Visualise "corrplot" in R with more than one variable/parameter

492 views Asked by At

I am using the corrplot function which is part of the corrplot package in R to visualise correlations between channels of data that I have. My question is whether I could possibly assign two "factors" or parameters to the circle... So, for example, could I have the size of the circle representing the correlation and the colour of the circle represents something else for example lags? My data is actually cross-correlation data where I have identified the maximum correlation/lag and want to be able to visualise both in a figure, that's why I want to do this.

Essentially what I am trying to achieve is the same as in this question: R: using corrplot to visualize two variables (e.g., correlation and p-value) using the size and colour of the circles, however, neither of the solutions are working for me and I get an error when installing the packages from Github.

I have a vectors of lags and correlations:

CCO_lag = (0,   NaN ,   -2 ,  NaN  ,  -5  ,  -4  ,  -6  ,  -3  ,   0 ,  NaN ,    1  ,   3  , NaN   ,  0   , -3  , NaN) 
CCO_r = c(-0.4757 ,      NaN   , 0.5679    ,   NaN   , 0.5582  ,  0.5899 ,   0.5857 ,   0.6256 ,  -0.4646   ,    NaN ,  -0.6286 , -0.4699    ,   NaN ,  -0.7710  ,  0.5869  ,     NaN `)
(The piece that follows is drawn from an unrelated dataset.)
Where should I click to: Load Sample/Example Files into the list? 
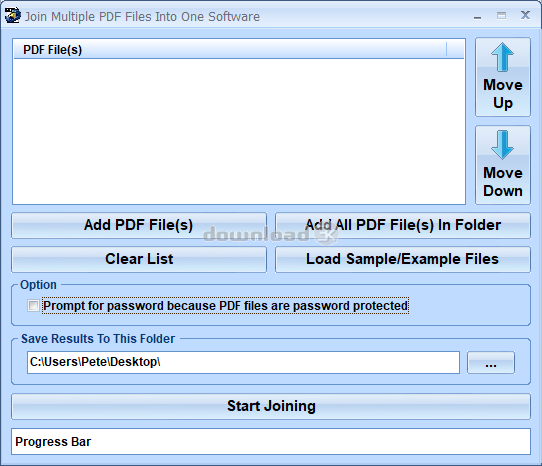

And let's say I want to visualise this in a 1x16 square using corrplot I want the size of the circles to depend on the correlation value in CCO_r while the colour of the circles to depend on the lag value in CCO_lag.

Can anyone help?

Thanks!

1

There are 1 answers

8
Gregor Thomas On BEST ANSWER

This doesn't seem much like a correlation plot to me, but we can do this:

CCO_lag = c(0,   NaN ,   -2 ,  NaN  ,  -5  ,  -4  ,  -6  ,  -3  ,   0 ,  NaN ,    1  ,   3  , NaN   ,  0   , -3  , NaN) 
CCO_r = c(-0.4757 ,      NaN   , 0.5679    ,   NaN   , 0.5582  ,  0.5899 ,   0.5857 ,   0.6256 ,  -0.4646   ,    NaN ,  -0.6286 , -0.4699    ,   NaN ,  -0.7710  ,  0.5869  ,     NaN )

d = data.frame(id = 1:length(CCO_lag), CCO_lag, CCO_r)
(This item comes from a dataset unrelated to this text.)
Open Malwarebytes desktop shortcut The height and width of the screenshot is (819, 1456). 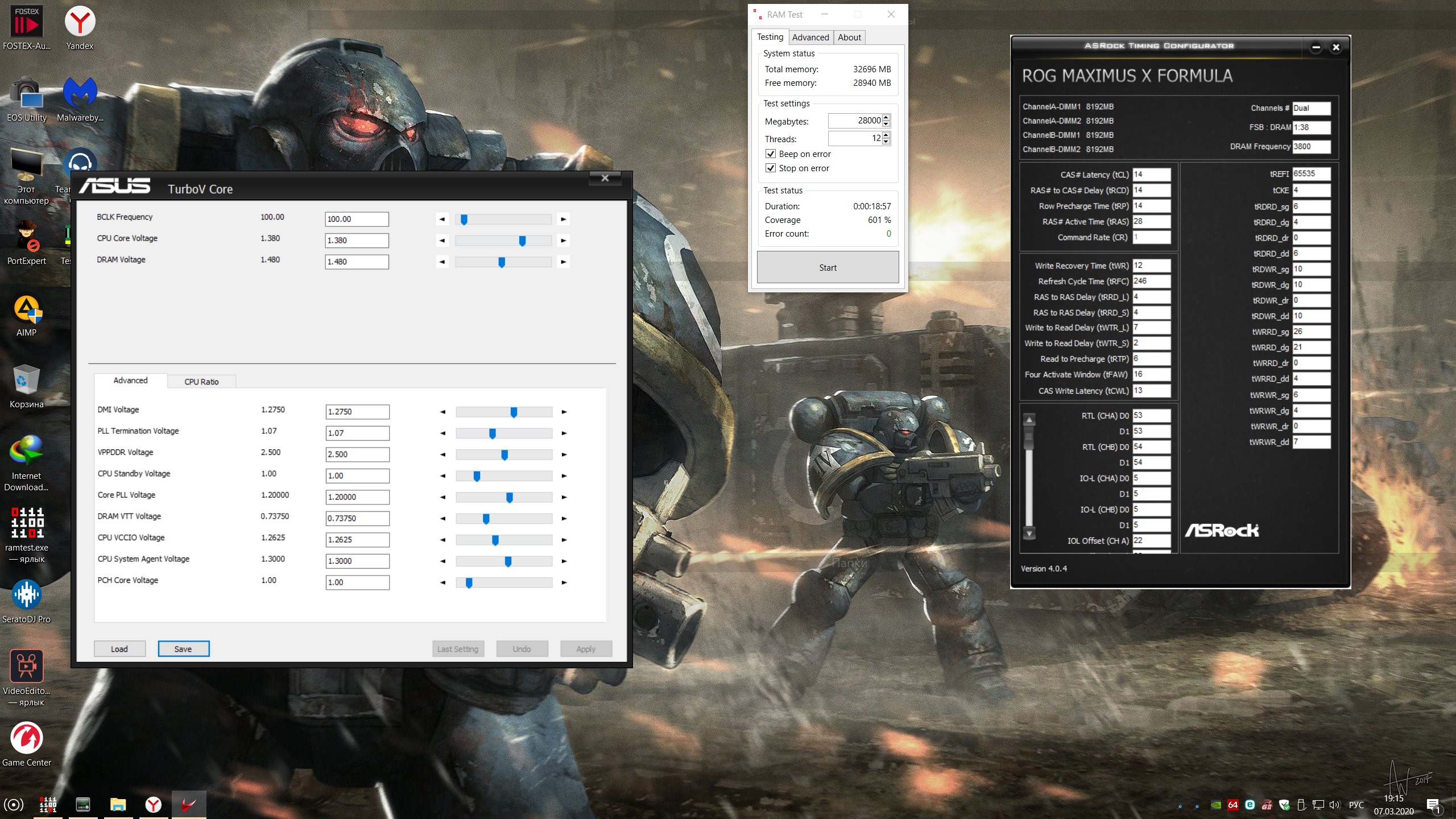80,94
ggplot(d, aes(x = id, y = "A", size = CCO_r, color = CCO_lag)) +
  geom_point() +
  scale_y_discrete(breaks = NULL) +
  labs(y = "", x = "")

enter image description here

If you've got matrices:

lag_mat = matrix(CCO_lag, 4)
r_mat = matrix(CCO_r, 4)
row = c(row(lag_mat))
col = c(col(lag_mat))

dd = data.frame(
  lag = c(lag_mat), r = c(r_mat), row, col
)

ggplot(dd, aes(x = row, y = col, size = r, color = lag)) +
  geom_point() +
  theme(panel.grid = element_blank())

enter image description here

Note that matrices have row 1 on top, with higher-numbered rows below, but plots have the lower y values on the bottom, with higher-numbered y values above. You may want to change that or it may be fine. You can add scale_y_reverse() to your plot to switch it.